Prepare
Can you handle the truth? It takes a good friend to challenge – let God be honest with you now.
Galatians 4:8–20
‘What has happened to all your joy? I can testify that, if you could have done so, you would have torn out your eyes and given them to me. Have I now become your enemy by telling you the truth?’
8 Formerly, when you did not know God, you were slaves to those who by nature are not gods. 9 But now that you know God—or rather are known by God—how is it that you are turning back to those weak and miserable forces ? Do you wish to be enslaved by them all over again? 10 You are observing special days and months and seasons and years! 11 I fear for you, that somehow I have wasted my efforts on you. 12 I plead with you, brothers and sisters, become like me, for I became like you. You have done me no wrong. 13 As you know, it was because of an illness that I first preached the gospel to you. 14 Even though my illness was a trial to you, you did not treat me with contempt or scorn. Instead, you welcomed me as if I were an angel of God, as if I were Christ Jesus himself. 15 What has happened to all your joy? I can testify that, if you could have done so, you would have torn out your eyes and given them to me. 16 Have I now become your enemy by telling you the truth? 17 Those people are zealous to win you over, but for no good. What they want is to alienate you from us, so that you may have zeal for them. 18 It is fine to be zealous, provided the purpose is good, and to be so always, not just when I am with you. 19 My dear children, for whom I am again in the pains of childbirth until Christ is formed in you, 20 how I wish I could be with you now and change my tone, because I am perplexed about you!
Main point: Choose life
Have you known a friend or family member turning away from God? It’s deeply upsetting – and difficult to understand – when someone who has known Jesus chooses to give up the freedoms of their new life in Christ.
Turning away from God
It may not be much consolation, but it’s not a new problem. Paul knew that the Galatians had well and truly turned to Christ. Their lives showed all the evidence of redeemed hearts: they were generous, welcoming, joyful and compassionate. And Paul loved them.

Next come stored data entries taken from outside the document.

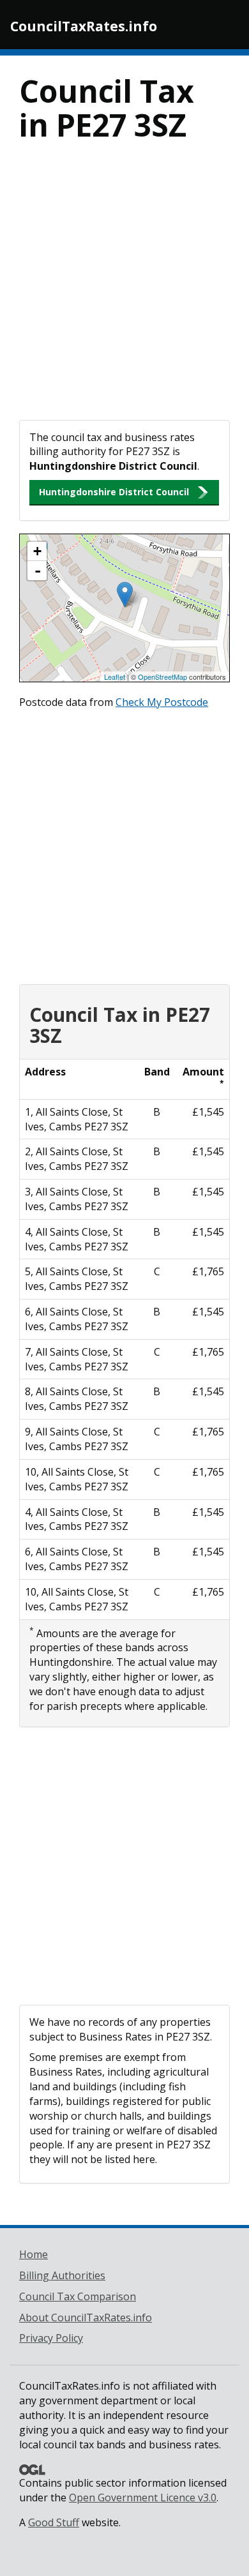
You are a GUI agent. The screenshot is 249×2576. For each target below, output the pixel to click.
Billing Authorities (62, 2275)
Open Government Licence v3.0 (142, 2497)
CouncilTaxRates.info (83, 26)
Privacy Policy (51, 2338)
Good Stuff (53, 2522)
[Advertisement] (124, 289)
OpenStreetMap (162, 676)
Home (33, 2254)
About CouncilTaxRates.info (85, 2317)
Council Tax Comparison (77, 2296)
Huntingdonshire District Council (114, 492)
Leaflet (114, 676)
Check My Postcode (162, 702)
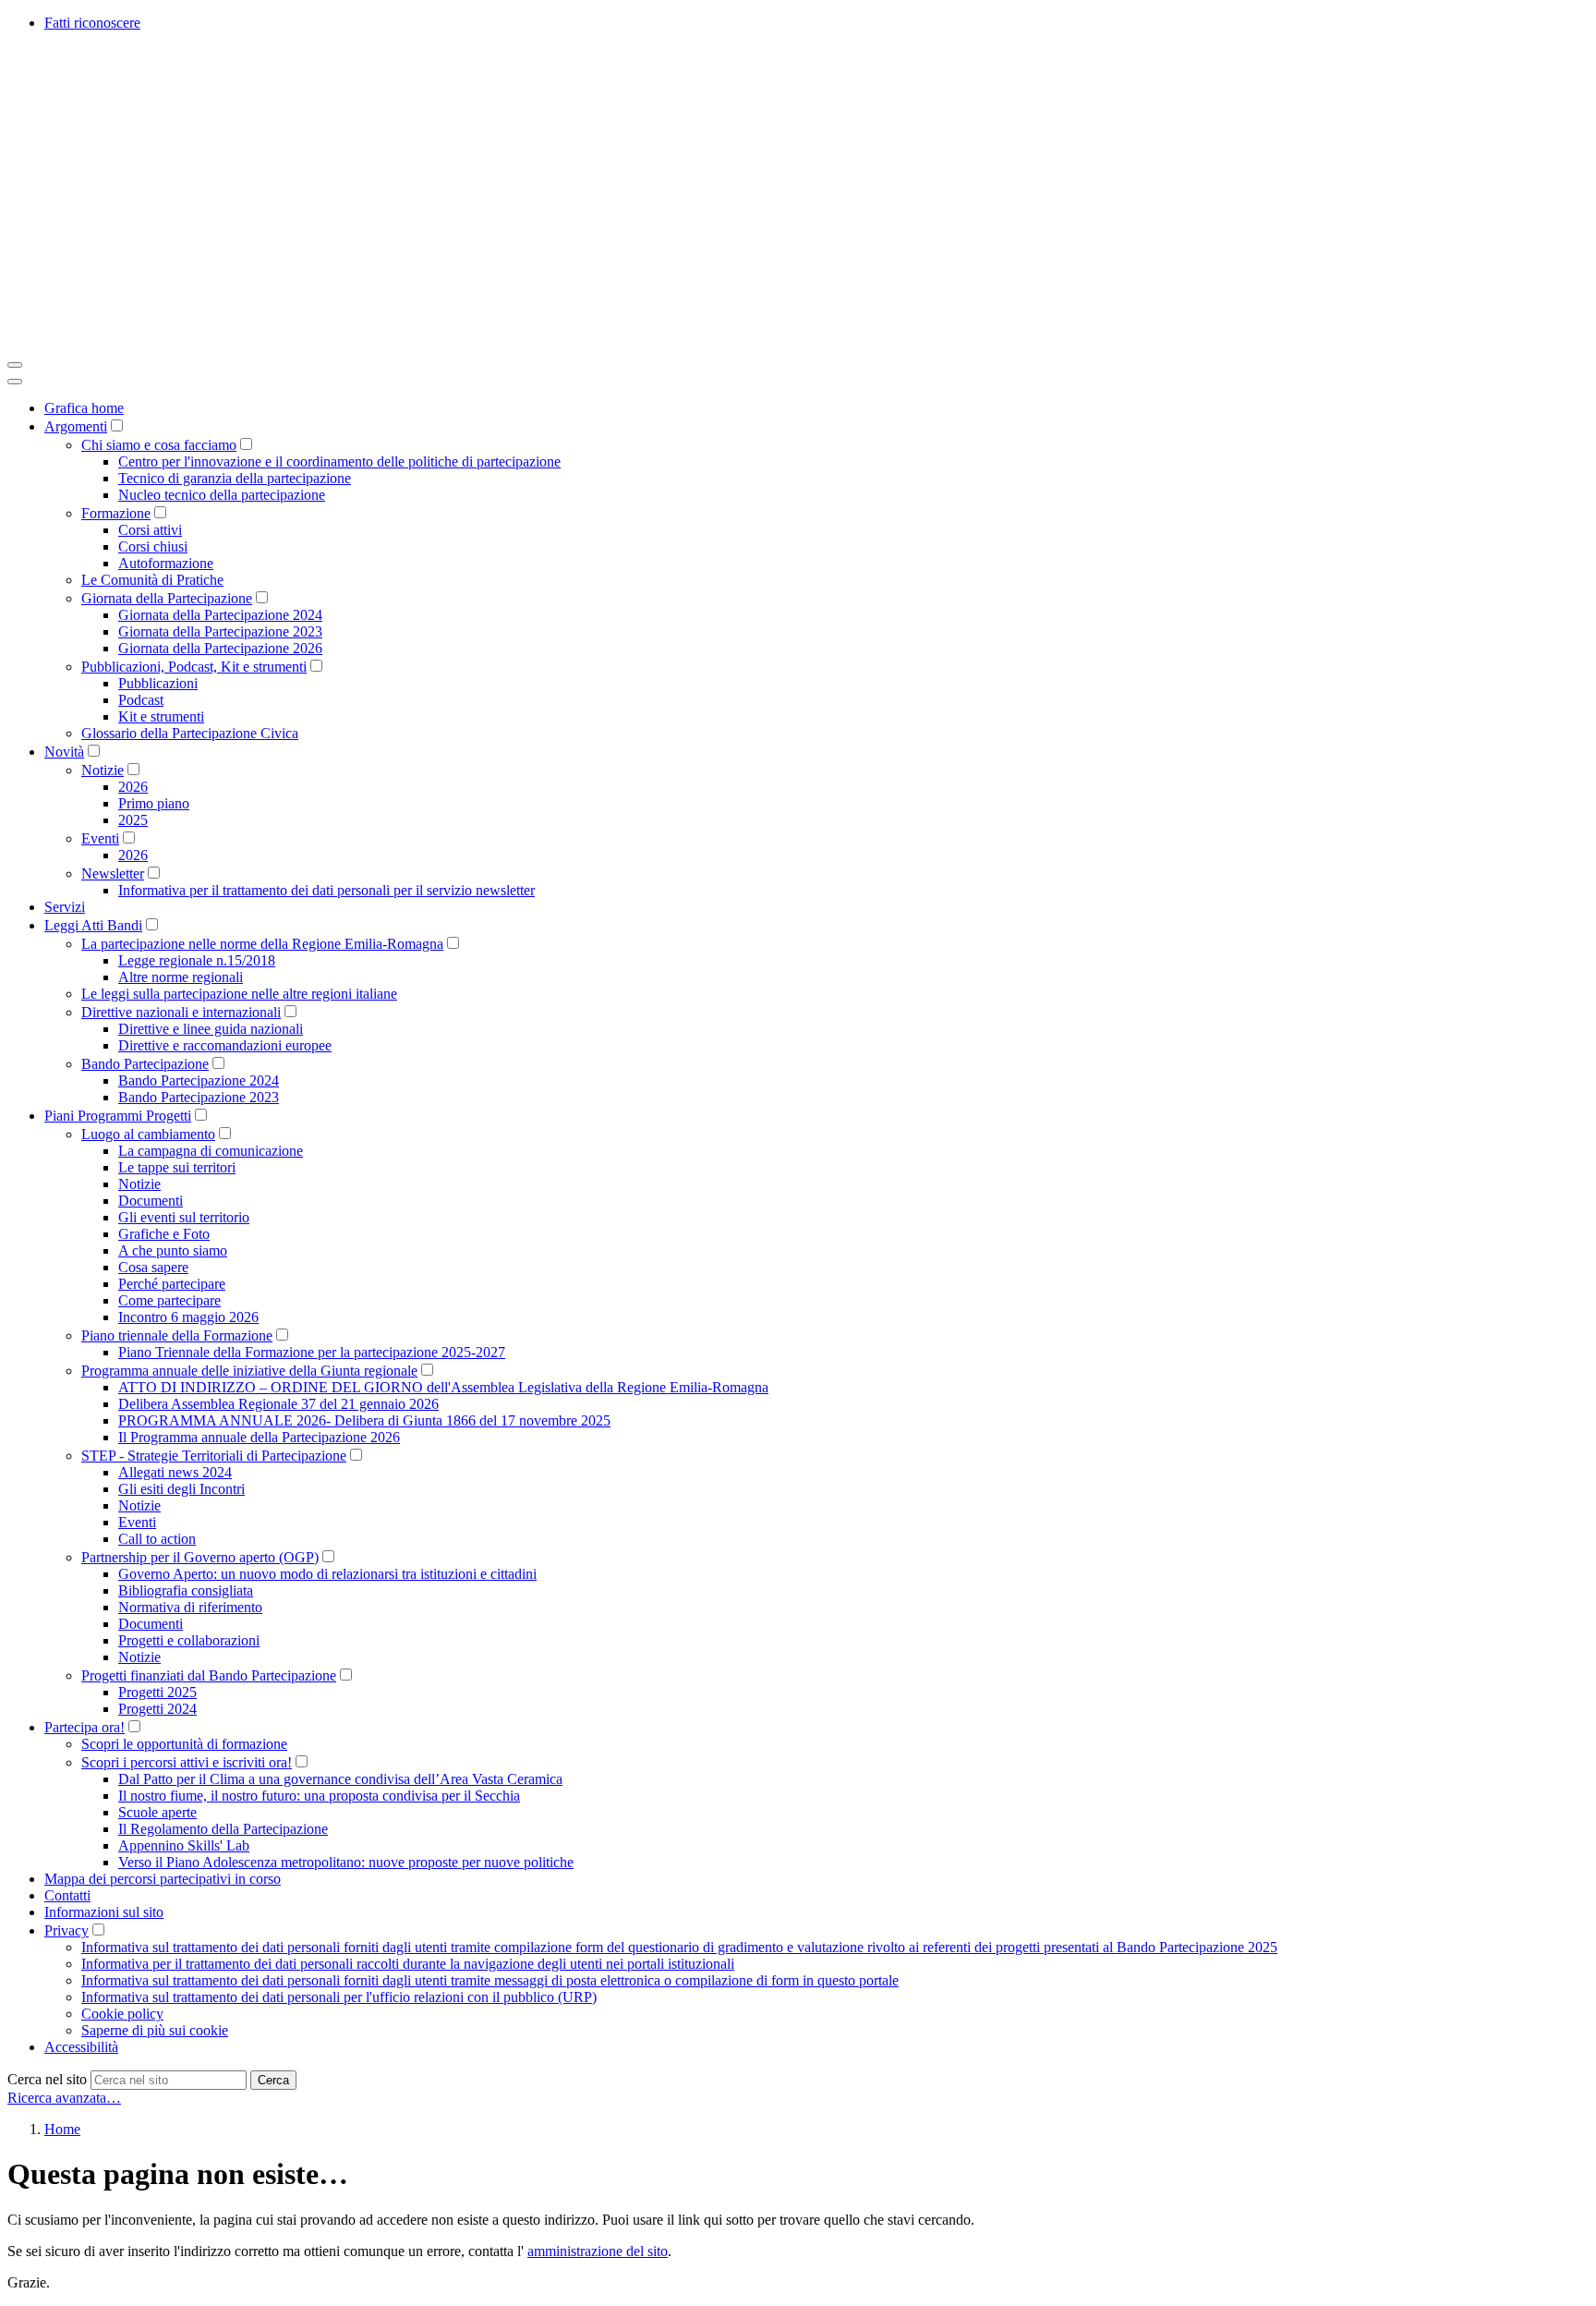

Small wonder, then, that he was so upset when he learned that they’d turned back to their former habits and were zealously observing religious rituals instead of rejoicing in their new life in Christ. In Paul’s opinion, this was a decision as odd as a free man choosing to go back to slavery.
What are you passionate about?
Yet old ways can be very comforting. Tempting, even. And the Christian life can be a road of suffering.
If we are to hold on to our life with Christ, perhaps we should look at what we’re passionate about. Honestly, what really excites you?
Being in a relationship with the Lord of the universe, or sitting in the same place at church every Sunday? Kingdom life or empty ritual – which is it to be?
The seeds planted during Jesus’ ministry have flourished. Fifteen or twenty years later there are young churches springing up and spreading through the Roman world – Gentiles and Jews together praising God and living without the constraints of the Law as understood by the Pharisees.
Recently, however, the faith of the Galatian Christians has been disturbed by teachers who have urged them to adopt the Jewish way of life, receiving circumcision, eating only kosher food, and observing the Sabbath (v 10).
Old rules invalid
Paul to be sure believed that the Law was given by God, but he believed it had been given for a limited time, until the Messiah should come (Galatians 3:24; Romans 10:4). Now that Christ had come, eating with sinners, welcoming tax collectors and granting membership of God’s people to Gentiles, the rules that had kept Israel distinct from the other nations had lost their validity.
To submit to them was a lurch back into a state similar to what they had known before, each nation subject to the ‘weak and miserable principles’ of its own national gods. This reminds us that any religious tradition, including our own, can become an enslaving idolatry.
Risky alternative
To dispense with the tried and trusted rules of Judaism might seem like a recipe for anarchy or immorality (as it seemed to Paul’s opponents), but there is an alternative. Paul’s desire was that Christ would be formed in them (v 19): that Christ, by his Spirit, would so dwell in them that that they would learn to look at each situation with the eyes of Christ, and learn in their own experience how to please the Lord (Ephesians 5:10; Romans 12:2).
Teaching people to think for themselves is hard, slow work. Trusting God to teach people by his Spirit will always seem risky; it is much easier to give them a list of dos and don’ts!